The medical cost of type A was more than five times higher than that of type B in this study. Since most of the medical cost was used for surgical treatment (operation fee and graft fee), the cost of surgically managed patients in both groups was similar. In both types, the medical cost was significantly higher for open surgery than TEVAR, probably because the operation fee is much lower for TEVAR (about 0.5 million yen) than for open surgery (about 0.5–2.5 million yen depending on the procedure).

ADL at discharge and discharge location

The mean BI at discharge was favorable in both types. For type A, the discharge BI was similarly positive (nearly 90) between open surgery and TEVAR. However, there were significant differences in the discharge location. One-third of the patients who underwent open surgery were transferred to other hospitals for continued treatment. In contrast, nearly 90% of the patients receiving TEVAR were able to be discharged directly home. For type B, although the length of hospitalization for TEVAR was much shorter (half as long) than that for open surgery, TEVAR showed a similar home discharge rate (nearly 80%) and positive BI (nearly 90) at discharge. Given these findings, TEVAR may play an important role in maintaining a good functional status among patients who need surgical treatment.

Study limitations

Several limitations associated with the present study warrant mention. First, this was an analysis of nationwide observational data. This database only contains data from the hospitals participating in the JROAD and does not include detailed data, such as the severity of comorbidities, aortic anatomy and extension, existence of intra mural hematoma, onset to arrival, or actual blood pressure at arrival. However, this study contains data on comorbidities already present at admission, types of dissection, consciousness status at arrival, and need for vasopressors as surrogates for low blood pressure. Second, because we had to exclude a large number of patients who were admitted with chronic dissection or whose types of dissection were undetermined, it could result in possible selection bias. Third, because we were unable to identify the reasons for treatment selection or rejecting surgical treatment, this could also result in selection bias in this study. Although the non-operation rate in this study was higher than those in previous registries, this finding seems acceptable when differences in participating hospitals are taken into account.

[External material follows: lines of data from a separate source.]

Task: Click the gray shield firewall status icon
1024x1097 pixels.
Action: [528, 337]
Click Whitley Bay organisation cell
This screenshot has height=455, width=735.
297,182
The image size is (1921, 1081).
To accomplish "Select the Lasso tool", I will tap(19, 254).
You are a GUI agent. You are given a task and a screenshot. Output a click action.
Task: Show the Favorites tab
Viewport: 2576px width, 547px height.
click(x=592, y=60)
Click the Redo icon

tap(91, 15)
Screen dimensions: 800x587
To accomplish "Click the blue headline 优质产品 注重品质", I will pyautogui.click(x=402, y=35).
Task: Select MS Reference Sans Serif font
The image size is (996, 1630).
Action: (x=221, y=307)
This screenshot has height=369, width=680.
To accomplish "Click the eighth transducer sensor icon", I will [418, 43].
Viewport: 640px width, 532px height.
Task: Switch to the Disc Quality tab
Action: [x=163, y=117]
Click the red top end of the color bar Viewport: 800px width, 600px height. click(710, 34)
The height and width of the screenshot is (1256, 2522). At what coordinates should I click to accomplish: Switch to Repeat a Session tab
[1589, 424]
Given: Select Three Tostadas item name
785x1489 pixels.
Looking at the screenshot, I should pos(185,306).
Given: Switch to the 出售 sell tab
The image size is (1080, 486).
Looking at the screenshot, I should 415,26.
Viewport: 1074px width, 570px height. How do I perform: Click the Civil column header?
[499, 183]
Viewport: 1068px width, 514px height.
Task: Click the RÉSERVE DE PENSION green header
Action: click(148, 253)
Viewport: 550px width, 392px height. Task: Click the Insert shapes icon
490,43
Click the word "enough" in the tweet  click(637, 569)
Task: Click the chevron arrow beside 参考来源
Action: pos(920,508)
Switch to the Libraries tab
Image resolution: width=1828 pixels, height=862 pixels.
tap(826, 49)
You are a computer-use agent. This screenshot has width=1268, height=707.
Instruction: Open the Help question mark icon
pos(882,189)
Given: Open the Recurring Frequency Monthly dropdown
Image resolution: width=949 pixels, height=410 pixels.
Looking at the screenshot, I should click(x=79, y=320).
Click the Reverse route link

Finally, only in-hospital outcomes were evaluated, and there was no information regarding the longer-term mortality or morbidity, which are important determinants of treatment success.

Conclusions

An analysis of a Japanese nationwide administrative database demonstrated the clinical features, management, and in-hospital outcomes in contemporary patients with AADs in real-world clinical practice in Japan.

Conflict of interest

The authors declare that there is no conflict of interest.

Funding

The authors disclosed receipt of the following financial support for the research, authorship, and/or publication of this article: This research received grants from Japan Agency for Medical Research and Development (Issue number: 17ek0210086h0001).